Word and element location data:
○ ○ ○

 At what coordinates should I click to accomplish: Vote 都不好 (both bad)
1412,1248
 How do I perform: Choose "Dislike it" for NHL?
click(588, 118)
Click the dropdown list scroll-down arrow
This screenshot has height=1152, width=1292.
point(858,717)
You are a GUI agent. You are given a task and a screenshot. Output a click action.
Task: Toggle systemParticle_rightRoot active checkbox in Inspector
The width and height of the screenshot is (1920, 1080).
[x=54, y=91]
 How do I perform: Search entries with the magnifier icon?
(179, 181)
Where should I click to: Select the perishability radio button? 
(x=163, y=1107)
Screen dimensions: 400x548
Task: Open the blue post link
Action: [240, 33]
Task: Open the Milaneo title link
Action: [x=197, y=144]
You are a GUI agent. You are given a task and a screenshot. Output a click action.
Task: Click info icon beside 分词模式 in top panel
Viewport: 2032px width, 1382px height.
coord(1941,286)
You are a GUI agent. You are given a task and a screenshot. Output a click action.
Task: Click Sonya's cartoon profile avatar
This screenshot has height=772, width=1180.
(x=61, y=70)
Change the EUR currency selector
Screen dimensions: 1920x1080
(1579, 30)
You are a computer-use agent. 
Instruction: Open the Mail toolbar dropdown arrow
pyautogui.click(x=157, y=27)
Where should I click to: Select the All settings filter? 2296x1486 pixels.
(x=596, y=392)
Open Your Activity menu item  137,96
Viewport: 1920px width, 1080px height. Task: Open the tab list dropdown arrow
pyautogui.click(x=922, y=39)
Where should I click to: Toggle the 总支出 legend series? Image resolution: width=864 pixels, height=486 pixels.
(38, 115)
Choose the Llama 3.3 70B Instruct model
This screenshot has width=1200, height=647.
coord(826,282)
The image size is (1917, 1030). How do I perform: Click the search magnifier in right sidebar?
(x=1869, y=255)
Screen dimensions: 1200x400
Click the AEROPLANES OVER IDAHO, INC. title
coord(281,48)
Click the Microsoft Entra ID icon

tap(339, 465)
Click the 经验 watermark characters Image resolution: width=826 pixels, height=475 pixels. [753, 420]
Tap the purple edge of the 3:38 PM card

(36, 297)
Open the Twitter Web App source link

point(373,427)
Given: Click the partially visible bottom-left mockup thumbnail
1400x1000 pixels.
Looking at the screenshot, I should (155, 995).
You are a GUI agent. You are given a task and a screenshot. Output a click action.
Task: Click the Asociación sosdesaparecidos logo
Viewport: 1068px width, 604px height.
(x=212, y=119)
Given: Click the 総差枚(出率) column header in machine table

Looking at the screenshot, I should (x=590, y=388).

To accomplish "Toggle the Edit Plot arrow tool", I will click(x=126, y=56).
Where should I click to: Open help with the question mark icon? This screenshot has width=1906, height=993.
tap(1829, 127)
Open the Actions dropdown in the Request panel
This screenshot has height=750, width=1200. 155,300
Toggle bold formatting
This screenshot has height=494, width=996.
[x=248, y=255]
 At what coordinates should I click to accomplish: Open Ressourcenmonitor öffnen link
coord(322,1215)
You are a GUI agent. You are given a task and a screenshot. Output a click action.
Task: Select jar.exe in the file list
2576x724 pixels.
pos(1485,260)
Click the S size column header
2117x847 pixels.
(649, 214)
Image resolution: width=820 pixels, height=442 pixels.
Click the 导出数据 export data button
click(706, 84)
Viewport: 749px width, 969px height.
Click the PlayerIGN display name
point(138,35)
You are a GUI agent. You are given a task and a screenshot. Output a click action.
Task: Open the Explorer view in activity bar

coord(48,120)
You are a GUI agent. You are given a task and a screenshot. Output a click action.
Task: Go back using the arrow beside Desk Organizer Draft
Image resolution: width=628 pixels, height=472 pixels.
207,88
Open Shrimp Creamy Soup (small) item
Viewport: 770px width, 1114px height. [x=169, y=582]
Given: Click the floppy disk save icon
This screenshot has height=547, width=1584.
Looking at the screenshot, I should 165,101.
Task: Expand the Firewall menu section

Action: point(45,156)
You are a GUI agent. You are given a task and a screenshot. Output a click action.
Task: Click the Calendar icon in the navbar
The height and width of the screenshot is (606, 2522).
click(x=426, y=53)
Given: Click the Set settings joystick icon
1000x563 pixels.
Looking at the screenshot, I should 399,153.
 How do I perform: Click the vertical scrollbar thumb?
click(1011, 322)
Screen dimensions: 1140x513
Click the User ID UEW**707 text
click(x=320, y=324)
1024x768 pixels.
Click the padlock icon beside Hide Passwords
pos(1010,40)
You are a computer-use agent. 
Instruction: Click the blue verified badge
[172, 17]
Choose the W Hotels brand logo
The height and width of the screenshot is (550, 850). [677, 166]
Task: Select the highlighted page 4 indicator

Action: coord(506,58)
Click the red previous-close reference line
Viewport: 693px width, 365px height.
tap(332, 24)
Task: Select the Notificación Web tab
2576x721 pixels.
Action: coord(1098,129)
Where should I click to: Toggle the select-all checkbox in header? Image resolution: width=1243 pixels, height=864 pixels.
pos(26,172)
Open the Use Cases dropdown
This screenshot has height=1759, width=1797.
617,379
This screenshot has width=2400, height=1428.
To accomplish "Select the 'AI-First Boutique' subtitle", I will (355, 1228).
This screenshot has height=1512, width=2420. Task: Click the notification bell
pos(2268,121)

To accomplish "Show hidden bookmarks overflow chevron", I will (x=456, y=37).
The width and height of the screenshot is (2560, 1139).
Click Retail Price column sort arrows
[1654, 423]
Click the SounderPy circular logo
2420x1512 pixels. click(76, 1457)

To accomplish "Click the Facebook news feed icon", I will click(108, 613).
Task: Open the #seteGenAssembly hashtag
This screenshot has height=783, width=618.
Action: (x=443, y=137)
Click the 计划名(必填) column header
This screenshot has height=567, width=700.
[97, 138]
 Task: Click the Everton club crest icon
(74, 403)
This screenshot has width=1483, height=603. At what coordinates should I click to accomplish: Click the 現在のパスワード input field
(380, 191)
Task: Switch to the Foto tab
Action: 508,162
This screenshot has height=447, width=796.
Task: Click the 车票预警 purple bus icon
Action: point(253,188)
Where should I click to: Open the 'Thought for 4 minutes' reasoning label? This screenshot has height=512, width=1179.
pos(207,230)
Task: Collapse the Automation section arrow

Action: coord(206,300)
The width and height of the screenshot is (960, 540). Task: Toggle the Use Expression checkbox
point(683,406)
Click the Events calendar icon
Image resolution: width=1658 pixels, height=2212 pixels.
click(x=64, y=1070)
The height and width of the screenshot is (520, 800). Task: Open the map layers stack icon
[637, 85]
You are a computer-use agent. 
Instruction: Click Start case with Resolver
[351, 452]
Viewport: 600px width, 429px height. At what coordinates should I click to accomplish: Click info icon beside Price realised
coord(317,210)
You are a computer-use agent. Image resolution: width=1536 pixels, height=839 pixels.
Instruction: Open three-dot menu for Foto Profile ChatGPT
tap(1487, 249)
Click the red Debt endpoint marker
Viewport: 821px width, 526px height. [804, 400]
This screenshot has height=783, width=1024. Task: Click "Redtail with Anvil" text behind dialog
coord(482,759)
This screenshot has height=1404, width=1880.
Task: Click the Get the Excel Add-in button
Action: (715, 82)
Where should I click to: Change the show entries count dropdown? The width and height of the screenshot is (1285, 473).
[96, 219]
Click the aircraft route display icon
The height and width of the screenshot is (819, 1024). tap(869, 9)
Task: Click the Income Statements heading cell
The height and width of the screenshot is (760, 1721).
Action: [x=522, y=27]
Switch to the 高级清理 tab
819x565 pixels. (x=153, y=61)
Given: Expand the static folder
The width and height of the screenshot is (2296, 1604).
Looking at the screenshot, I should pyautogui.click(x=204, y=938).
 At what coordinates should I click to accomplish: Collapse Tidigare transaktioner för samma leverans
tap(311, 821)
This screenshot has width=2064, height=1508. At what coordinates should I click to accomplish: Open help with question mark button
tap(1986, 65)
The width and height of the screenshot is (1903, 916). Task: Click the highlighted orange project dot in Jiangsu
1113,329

○ ○ ○

Edit the lines from the one containing "Where should I click to: Select the All" through the one containing "Looking at the screenshot, I should (x=590, y=388).", inclusive, replacing "Viewport" with "Screen size" and leaving everything else unchanged. Give back only those edited lines.

Where should I click to: Select the All settings filter? 2296x1486 pixels.
(x=596, y=392)
Open Your Activity menu item  137,96
Screen size: 1920px width, 1080px height. Task: Open the tab list dropdown arrow
pyautogui.click(x=922, y=39)
Where should I click to: Toggle the 总支出 legend series? Image resolution: width=864 pixels, height=486 pixels.
(38, 115)
Choose the Llama 3.3 70B Instruct model
This screenshot has width=1200, height=647.
coord(826,282)
The image size is (1917, 1030). How do I perform: Click the search magnifier in right sidebar?
(x=1869, y=255)
Screen dimensions: 1200x400
Click the AEROPLANES OVER IDAHO, INC. title
coord(281,48)
Click the Microsoft Entra ID icon

tap(339, 465)
Click the 经验 watermark characters Image resolution: width=826 pixels, height=475 pixels. [753, 420]
Tap the purple edge of the 3:38 PM card

(36, 297)
Open the Twitter Web App source link

point(373,427)
Given: Click the partially visible bottom-left mockup thumbnail
1400x1000 pixels.
Looking at the screenshot, I should (155, 995).
You are a GUI agent. You are given a task and a screenshot. Output a click action.
Task: Click the Asociación sosdesaparecidos logo
Screen size: 1068px width, 604px height.
(x=212, y=119)
Given: Click the 総差枚(出率) column header in machine table

Looking at the screenshot, I should (x=590, y=388).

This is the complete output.